All stakeholders who took part in the research demonstrated a willingness to be involved in the application and development of the SOPRANO system. They ­demonstrated high levels of motivation when using the technology and being engaged in the research. This originated from an enthusiasm to assist in research that might potentially benefit older persons to live independently in their own homes.

Older persons felt that an increased sense of independence resulted from the ability to undertake activities of daily living and technology was perceived as an intervention to assist them in that. Yet, older people revealed a dilemma in retaining a sense of independence while realizing the need for intervention and care. Independence and dependence are not fixed and often had to be negotiated as the needs of the older person change. This is closely linked with the issue of ­personalization to ensure that services are suitable to the unique and changing needs of the older person. Furthermore, a flexible approach to care is needed, making it possible to easily switch between levels—self-support, assistance of an informal carer, and assistance of a formal carer. Ongoing issues with the reliability of the SOPRANO system ­prevented the concept of independence and personalization from being explored further. However, based on these observations, further work on the influence of the amount of personalization and adaptability on perceived usefulness is expected. This is strengthened by the fact that most of the participants indicated that they were not ready to use a system like SOPRANO yet, as it provided more support than needed at the moment.

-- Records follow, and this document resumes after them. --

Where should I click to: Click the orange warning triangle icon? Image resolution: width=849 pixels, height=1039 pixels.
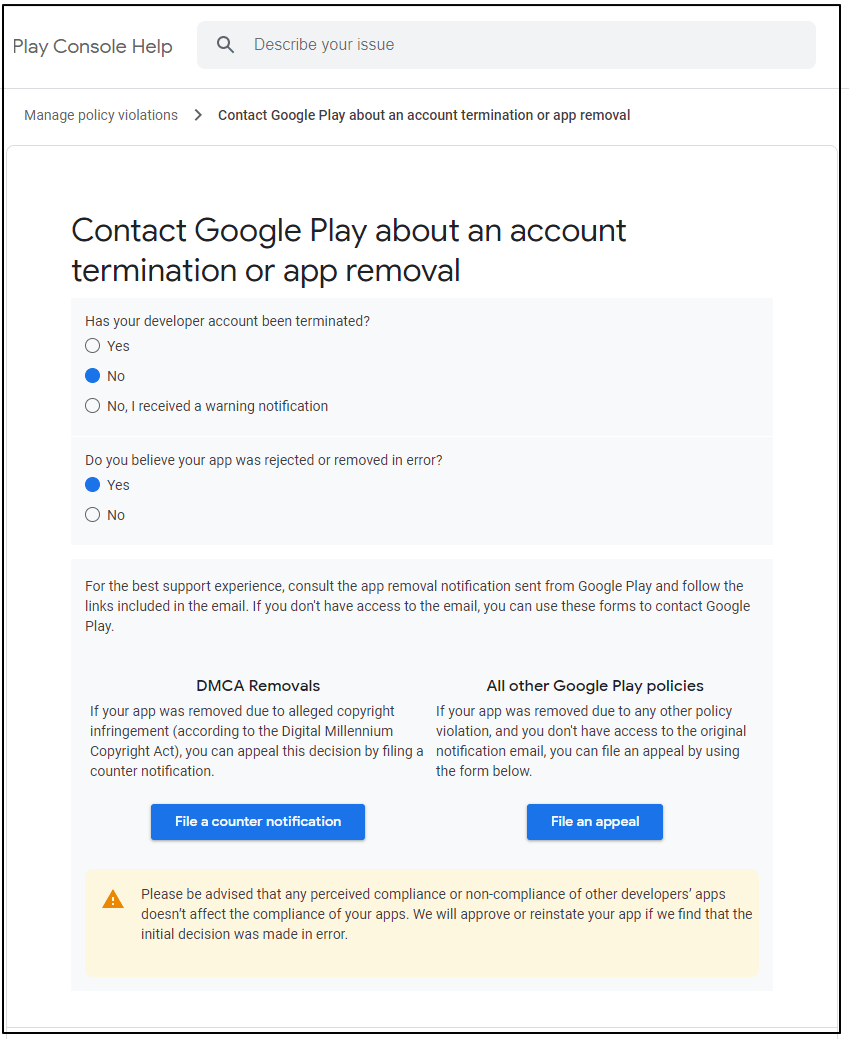coord(113,899)
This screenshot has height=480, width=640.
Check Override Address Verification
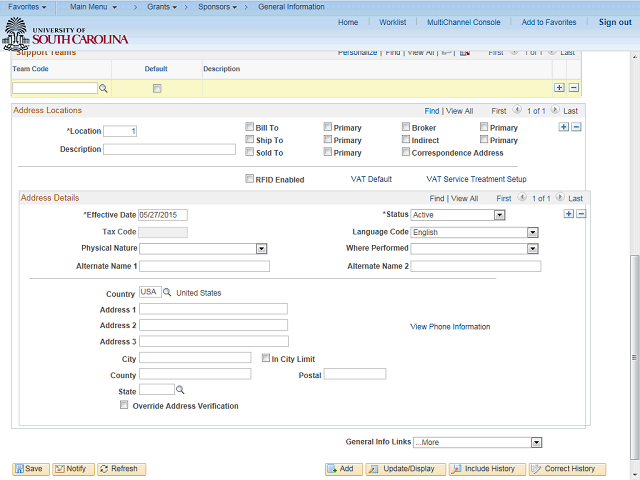pyautogui.click(x=124, y=406)
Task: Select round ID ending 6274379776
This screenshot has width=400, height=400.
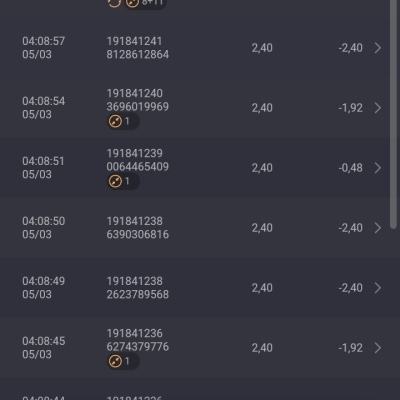Action: tap(138, 340)
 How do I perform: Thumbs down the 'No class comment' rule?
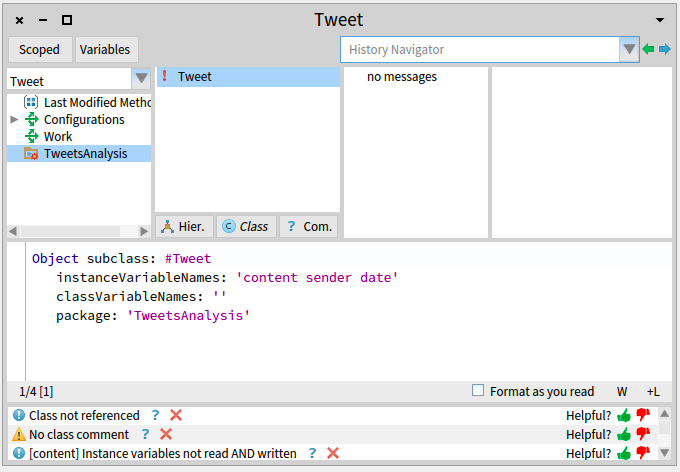pos(643,434)
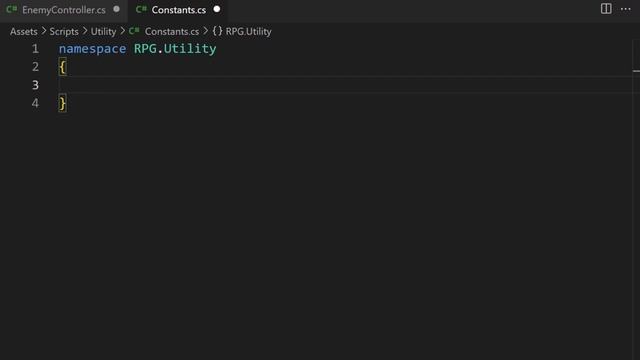Click the unsaved dot on Constants.cs tab
Screen dimensions: 640x360
point(217,9)
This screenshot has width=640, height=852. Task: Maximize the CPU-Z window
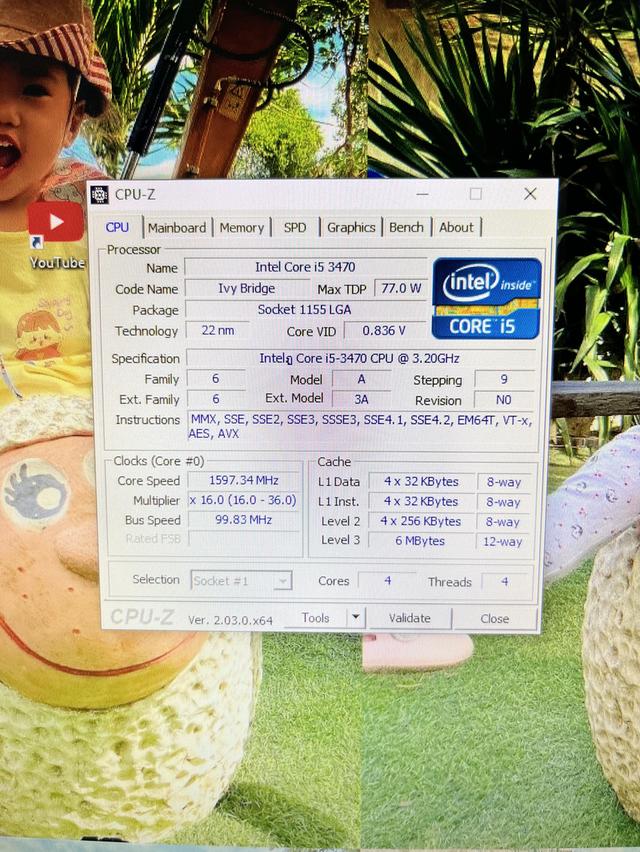point(476,194)
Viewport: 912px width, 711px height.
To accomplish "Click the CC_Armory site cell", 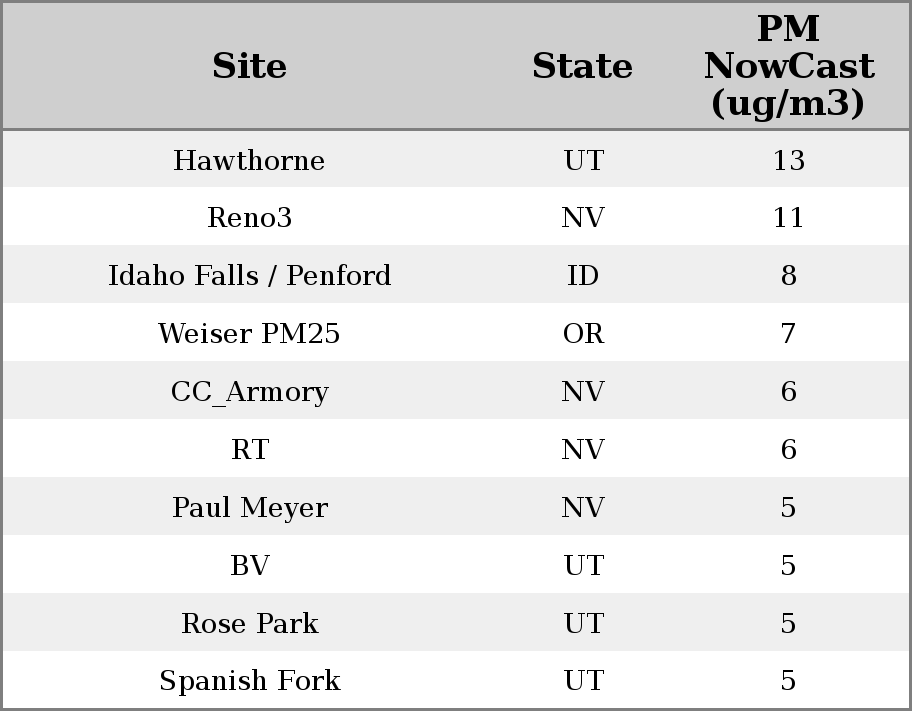I will (249, 392).
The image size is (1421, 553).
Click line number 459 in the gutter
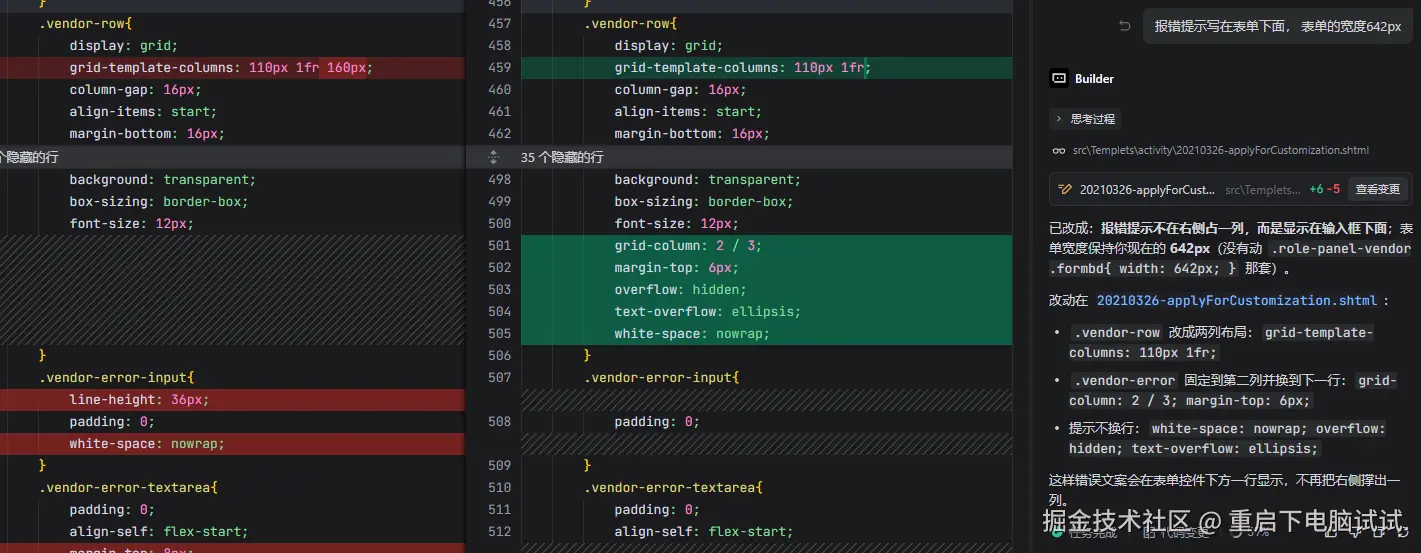pos(499,68)
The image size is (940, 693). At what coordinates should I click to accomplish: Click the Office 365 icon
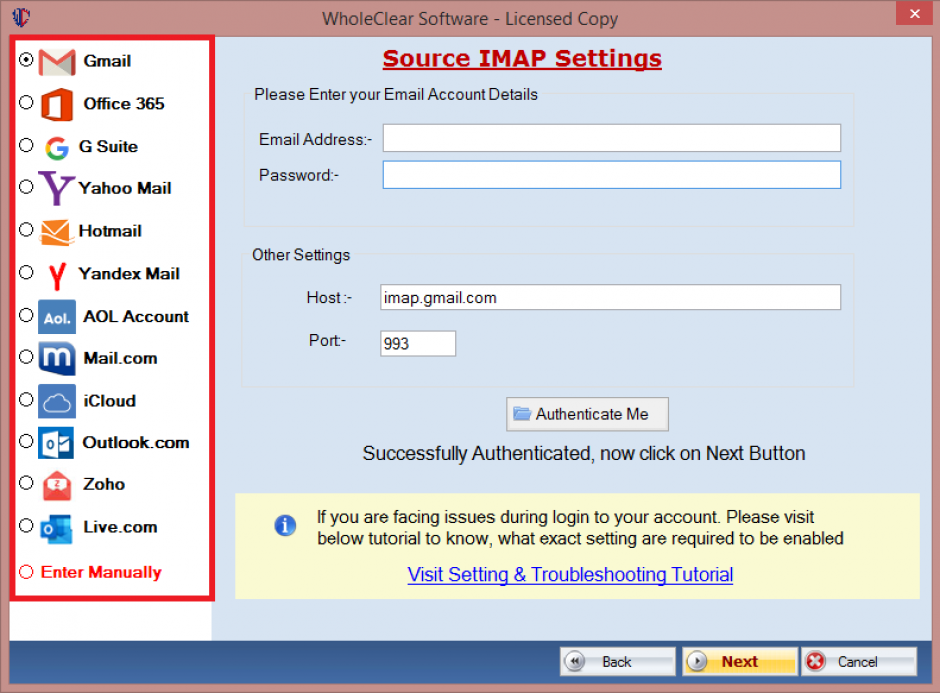[56, 103]
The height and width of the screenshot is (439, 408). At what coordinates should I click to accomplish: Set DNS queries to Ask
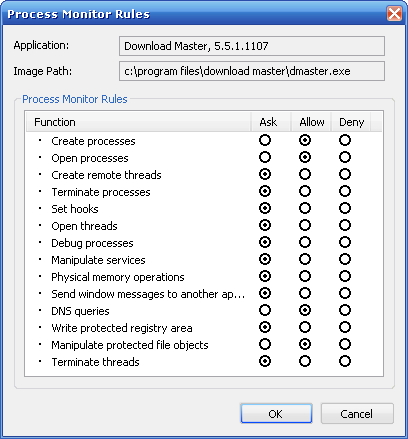point(265,310)

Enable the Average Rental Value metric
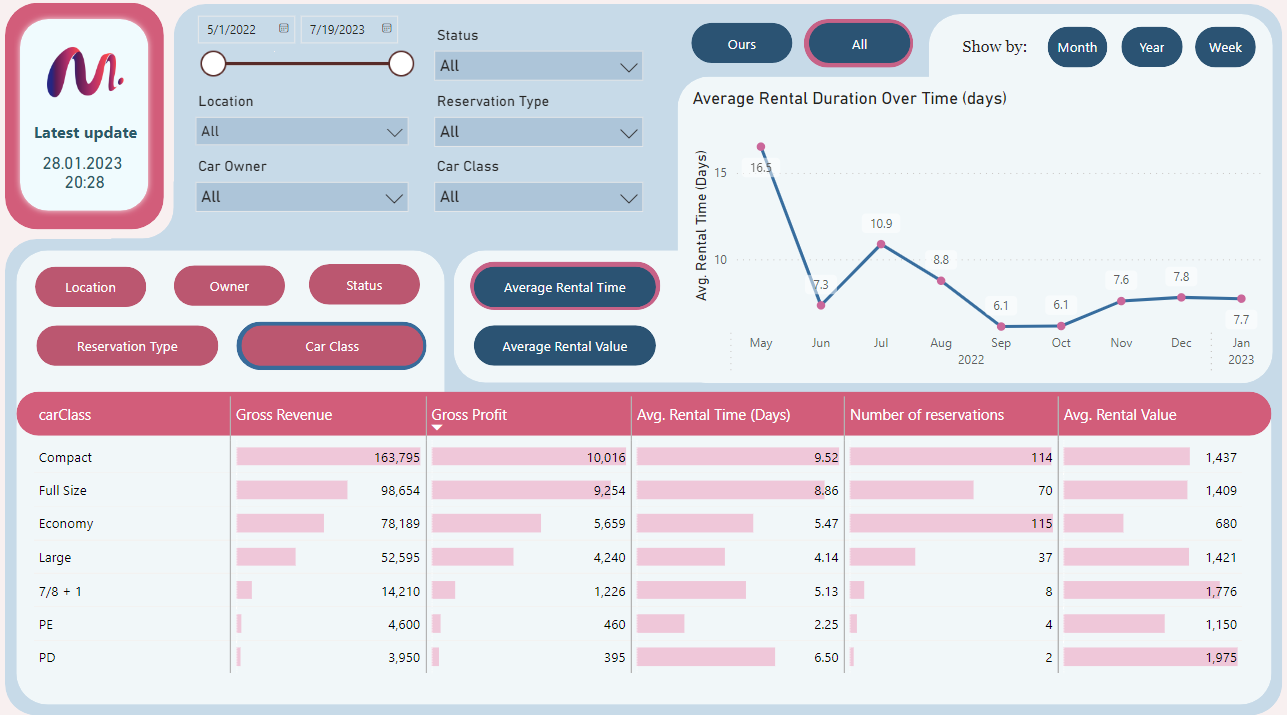pos(564,345)
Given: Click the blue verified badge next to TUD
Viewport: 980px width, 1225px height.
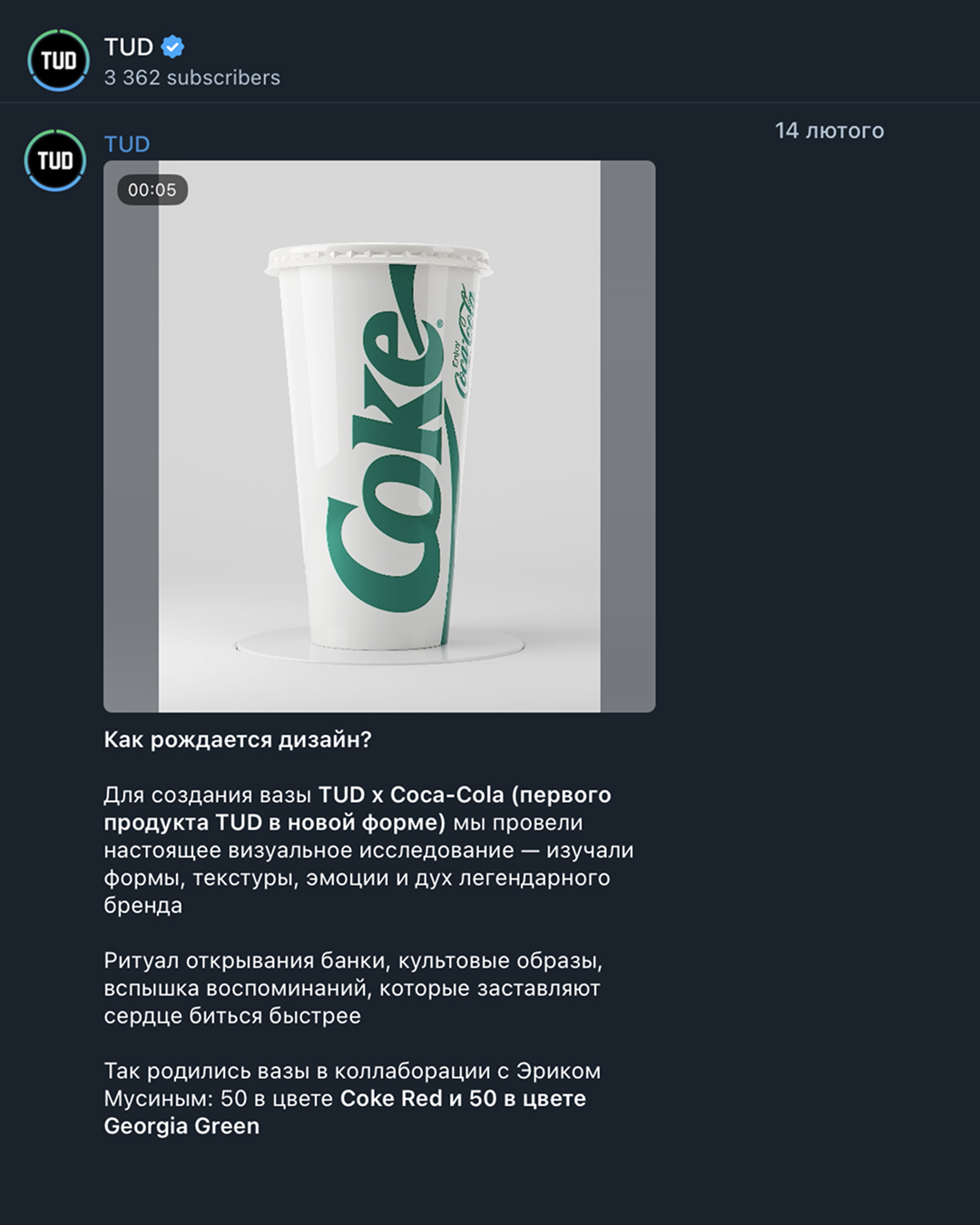Looking at the screenshot, I should pos(172,46).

Another variable in the Smart Home Acceptance Model that is in need of further investigation is aesthetics. Several comments, especially during the large-scale ­trials, were made concerning the stigma associated with assistive technology and the ­negative assumptions visitors might have when seeing the system.

Participants identified the potential for SOPRANO to bring about changes in existing modes of care delivery. Older people felt that such a system could enable them to be more independent, alleviating the care burden upon informal carers. However, they did not want this to result in less face-to-face contact with informal carers, as this was an important source of social support. Informal carers reported that assistive technology would help alleviate the worry and stress of caring for older people, providing an extra layer of safety and security. The technology also had the potential to increase the quality of time that informal carers spent with older people as it reduced the burden upon them to be caring for the older person.

In relation to service delivery, additional attention is needed to align the responsibilities of all involved in care delivery to an older person. A precondition for this is that a focus on integrated care should include technological possibilities. Procedures should also be in place for maintenance and problem handling.

8.8 Conclusion

The focus of the SOPRANO project was on promoting active aging and health by moving away from dependence. Participants indeed reported that a greater sense of independence for older persons could be achieved when using SOPRANO. However, many felt that they did not need the system right now.

By starting the user-centered design process and looking at key challenges to independent living, the approach was very much problem oriented. An addition to that approach could be one that focuses more on things that make people happy and are considered to be leisure and fun.

There is often the assumption that a system operating effectively within a lab environment will do so within the home, yet there are a number of situational and contextual factors which impact on system reliability. A simplified and evolutionary approach to trialing new technology would be one that allows participants to learn and use individual components, progressing to an advanced stage only when the older person feels comfortable and when the operability of the system can be ­guaranteed. This gradual installation process could start with leisure-oriented services.

With respect to adoption of the developed technology and service after the conclusion of the research project, care organizations should consider offering services not just because the client is in need of care but because the client is willing to pay for additional comfort.